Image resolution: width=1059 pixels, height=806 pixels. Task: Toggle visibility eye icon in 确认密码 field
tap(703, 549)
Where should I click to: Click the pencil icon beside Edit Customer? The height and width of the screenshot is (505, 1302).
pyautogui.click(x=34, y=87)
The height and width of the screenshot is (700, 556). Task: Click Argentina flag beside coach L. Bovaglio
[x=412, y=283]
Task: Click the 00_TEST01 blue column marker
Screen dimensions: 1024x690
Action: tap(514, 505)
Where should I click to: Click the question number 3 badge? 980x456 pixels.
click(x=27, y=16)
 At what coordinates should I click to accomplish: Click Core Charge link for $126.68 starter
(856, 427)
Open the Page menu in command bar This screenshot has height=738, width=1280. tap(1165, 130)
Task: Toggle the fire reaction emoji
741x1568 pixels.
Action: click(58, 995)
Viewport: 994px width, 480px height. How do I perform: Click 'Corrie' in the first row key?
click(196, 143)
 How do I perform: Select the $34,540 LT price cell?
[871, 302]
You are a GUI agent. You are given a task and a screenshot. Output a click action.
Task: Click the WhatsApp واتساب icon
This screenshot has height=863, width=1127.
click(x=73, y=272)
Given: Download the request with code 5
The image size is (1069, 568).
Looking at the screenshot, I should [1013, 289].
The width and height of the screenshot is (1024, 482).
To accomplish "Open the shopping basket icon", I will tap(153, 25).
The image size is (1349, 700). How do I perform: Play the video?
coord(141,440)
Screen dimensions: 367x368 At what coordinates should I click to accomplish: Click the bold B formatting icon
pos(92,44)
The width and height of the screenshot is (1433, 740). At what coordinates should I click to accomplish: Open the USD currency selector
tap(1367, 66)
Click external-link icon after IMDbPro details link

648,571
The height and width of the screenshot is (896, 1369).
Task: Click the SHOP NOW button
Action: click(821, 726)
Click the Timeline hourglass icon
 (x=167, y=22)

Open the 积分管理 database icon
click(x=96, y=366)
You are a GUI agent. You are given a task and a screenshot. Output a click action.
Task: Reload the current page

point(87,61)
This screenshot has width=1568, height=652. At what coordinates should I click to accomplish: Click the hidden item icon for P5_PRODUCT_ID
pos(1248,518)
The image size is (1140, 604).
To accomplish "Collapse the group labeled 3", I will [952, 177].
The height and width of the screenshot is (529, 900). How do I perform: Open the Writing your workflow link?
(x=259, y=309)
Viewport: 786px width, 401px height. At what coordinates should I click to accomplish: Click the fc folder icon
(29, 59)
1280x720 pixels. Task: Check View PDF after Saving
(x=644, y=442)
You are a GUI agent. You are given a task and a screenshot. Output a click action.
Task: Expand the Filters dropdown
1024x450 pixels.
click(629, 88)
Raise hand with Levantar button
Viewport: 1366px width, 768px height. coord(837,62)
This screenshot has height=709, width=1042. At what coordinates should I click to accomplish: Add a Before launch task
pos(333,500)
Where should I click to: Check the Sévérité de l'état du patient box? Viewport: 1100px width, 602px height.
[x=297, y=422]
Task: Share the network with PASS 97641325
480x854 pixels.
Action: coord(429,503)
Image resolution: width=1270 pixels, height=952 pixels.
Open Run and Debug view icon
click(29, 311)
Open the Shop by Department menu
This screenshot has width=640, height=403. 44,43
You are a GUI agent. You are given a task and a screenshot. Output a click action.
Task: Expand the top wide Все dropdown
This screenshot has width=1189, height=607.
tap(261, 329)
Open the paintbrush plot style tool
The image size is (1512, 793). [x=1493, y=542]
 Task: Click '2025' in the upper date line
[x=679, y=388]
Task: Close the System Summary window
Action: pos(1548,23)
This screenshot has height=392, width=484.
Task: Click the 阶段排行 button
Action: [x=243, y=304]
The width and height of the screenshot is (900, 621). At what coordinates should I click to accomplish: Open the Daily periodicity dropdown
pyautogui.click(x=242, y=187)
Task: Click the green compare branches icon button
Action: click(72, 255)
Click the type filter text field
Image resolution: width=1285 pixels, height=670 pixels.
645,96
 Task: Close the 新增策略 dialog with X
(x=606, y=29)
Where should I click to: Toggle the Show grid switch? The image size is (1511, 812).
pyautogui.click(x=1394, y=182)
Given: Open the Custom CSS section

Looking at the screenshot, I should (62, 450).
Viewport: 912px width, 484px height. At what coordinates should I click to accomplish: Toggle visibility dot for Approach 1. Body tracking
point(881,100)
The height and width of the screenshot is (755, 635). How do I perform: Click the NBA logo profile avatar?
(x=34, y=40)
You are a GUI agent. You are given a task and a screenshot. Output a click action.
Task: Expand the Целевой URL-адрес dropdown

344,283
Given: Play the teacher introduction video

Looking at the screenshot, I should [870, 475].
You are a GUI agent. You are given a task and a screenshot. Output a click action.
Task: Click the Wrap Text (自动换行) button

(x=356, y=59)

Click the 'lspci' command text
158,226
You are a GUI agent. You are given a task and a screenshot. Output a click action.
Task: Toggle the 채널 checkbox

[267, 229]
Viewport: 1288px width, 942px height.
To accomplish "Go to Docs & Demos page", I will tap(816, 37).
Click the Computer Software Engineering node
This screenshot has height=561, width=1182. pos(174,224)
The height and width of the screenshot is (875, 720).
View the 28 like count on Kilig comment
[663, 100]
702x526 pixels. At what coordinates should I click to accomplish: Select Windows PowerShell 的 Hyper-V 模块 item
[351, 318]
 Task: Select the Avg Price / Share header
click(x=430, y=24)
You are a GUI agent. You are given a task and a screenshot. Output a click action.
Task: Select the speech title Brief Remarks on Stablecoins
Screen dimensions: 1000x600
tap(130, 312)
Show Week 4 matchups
—————
■ **TASK TO COMPLETE**
An exact copy is needed of the closing lines of the entries above, counting from the one that contains "The height and width of the screenshot is (755, 635)." and including it and the last.

■ **RESPONSE BELOW**
The height and width of the screenshot is (755, 635). How do I perform: Click the NBA logo profile avatar?
(x=34, y=40)
You are a GUI agent. You are given a task and a screenshot. Output a click action.
Task: Expand the Целевой URL-адрес dropdown

344,283
Given: Play the teacher introduction video

Looking at the screenshot, I should [870, 475].
You are a GUI agent. You are given a task and a screenshot. Output a click action.
Task: Click the Wrap Text (自动换行) button

(x=356, y=59)

Click the 'lspci' command text
158,226
You are a GUI agent. You are given a task and a screenshot. Output a click action.
Task: Toggle the 채널 checkbox

[267, 229]
Viewport: 1288px width, 942px height.
To accomplish "Go to Docs & Demos page", I will tap(816, 37).
Click the Computer Software Engineering node
This screenshot has height=561, width=1182. pos(174,224)
The height and width of the screenshot is (875, 720).
View the 28 like count on Kilig comment
[663, 100]
702x526 pixels. At what coordinates should I click to accomplish: Select Windows PowerShell 的 Hyper-V 模块 item
[351, 318]
 Task: Select the Avg Price / Share header
click(x=430, y=24)
You are a GUI agent. You are given a task and a screenshot. Output a click action.
Task: Select the speech title Brief Remarks on Stablecoins
Screen dimensions: 1000x600
tap(130, 312)
Show Week 4 matchups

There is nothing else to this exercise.